We were under the impression that Ogg Vorbis was a minor character in Game of Thrones – either a member of the Thirteen of Qarth or else a sellsword in the employ of Tyrion Lannister – but it turns out we were wrong.
Ogg Vorbis is a music encoding format, similar to MP3 or AAC, but unlike those two, it’s open source, meaning you don’t have to pay for it. It’s also the format used by Spotify, for that exact reason. The next generation version of Ogg Vorbis, called Opus Codec, could vastly improve the streaming service. Via Hypebot:
Evolver.fm confirmed with Spotify spokesman Graham James that Spotify currently uses Ogg Vorbis on both desktop and mobile. Meanwhile, Xiph’s Montgomery says patent concerns with Ogg Vorbis (and by extension Opus) have largely evaporated:
“There are two sides to the patent thing,” said Montgomery. “A few commercial outfits did have legitimate concerns it could be a risk. Mostly, though, MPEG and the direct competition love harping on the patent angle for marketing and buzz-kill purposes, regardless the actual risk. Lots of sabre rattling, not much actual swashbuckling. Remember Steve Jobs telling everyone he was coming after Theora? Yeah.”
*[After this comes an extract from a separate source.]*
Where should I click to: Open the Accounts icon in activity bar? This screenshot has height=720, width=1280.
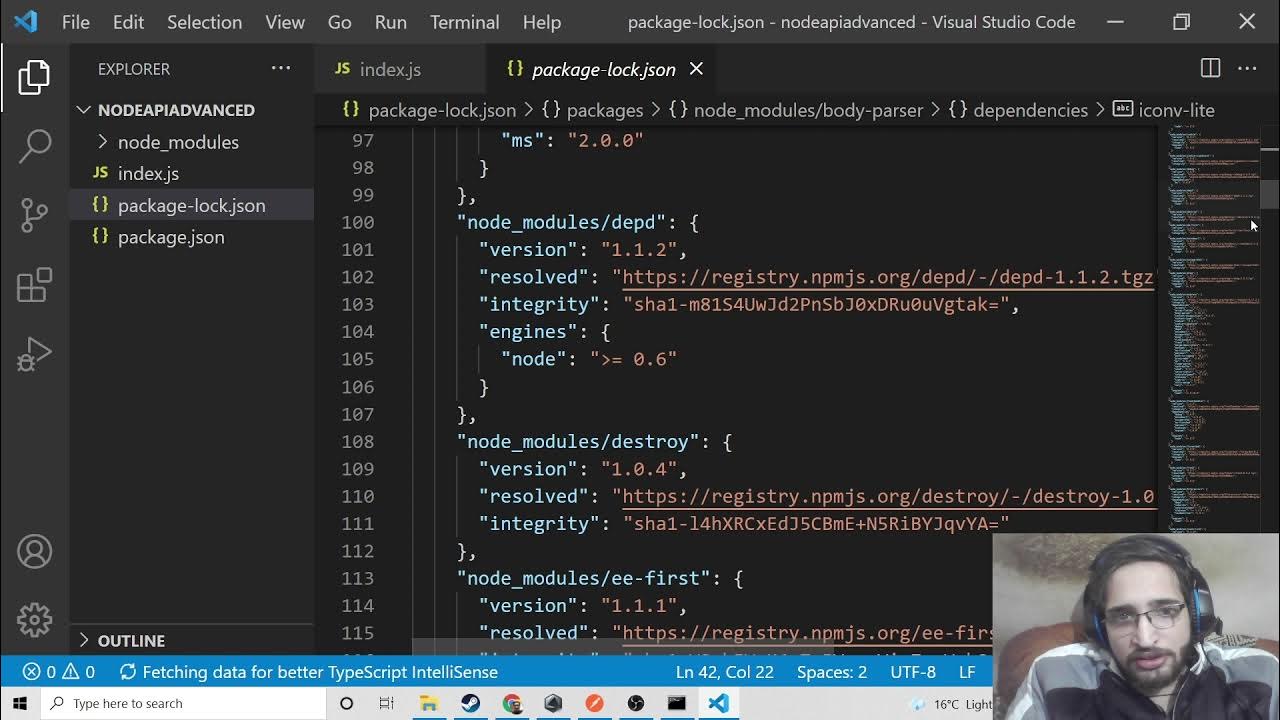[34, 552]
On top of that, Opus Codec has been through the Internet Engineering Task Force standardization process. So the door should be open for Spotify to switch to it and start using less working memory on your phone — and, if the above chart is accurate, maybe sounding a little better too.
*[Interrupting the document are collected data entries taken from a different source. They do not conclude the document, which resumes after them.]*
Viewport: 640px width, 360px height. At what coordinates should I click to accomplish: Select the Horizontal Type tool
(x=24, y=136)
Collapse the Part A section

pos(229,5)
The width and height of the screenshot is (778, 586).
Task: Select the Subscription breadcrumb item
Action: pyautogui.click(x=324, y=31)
If that’s a little hard for to follow, we’ll bottom line it for you; a move from Ogg Vorbis to the newer Opus would mean that Spotify would sound better and be less of a data hog on mobile. Cool?
Now if you’ll excuse us, we’re off to look at sexy GIFs of Daenerys Targaryen.
(The Daily Swarm would like to apologize to anyone who’s never seen Game of Thrones, or read the Song of Ice and Fire books. We’d also like to ask what the hell is wrong with you? That show is freakin’ great.)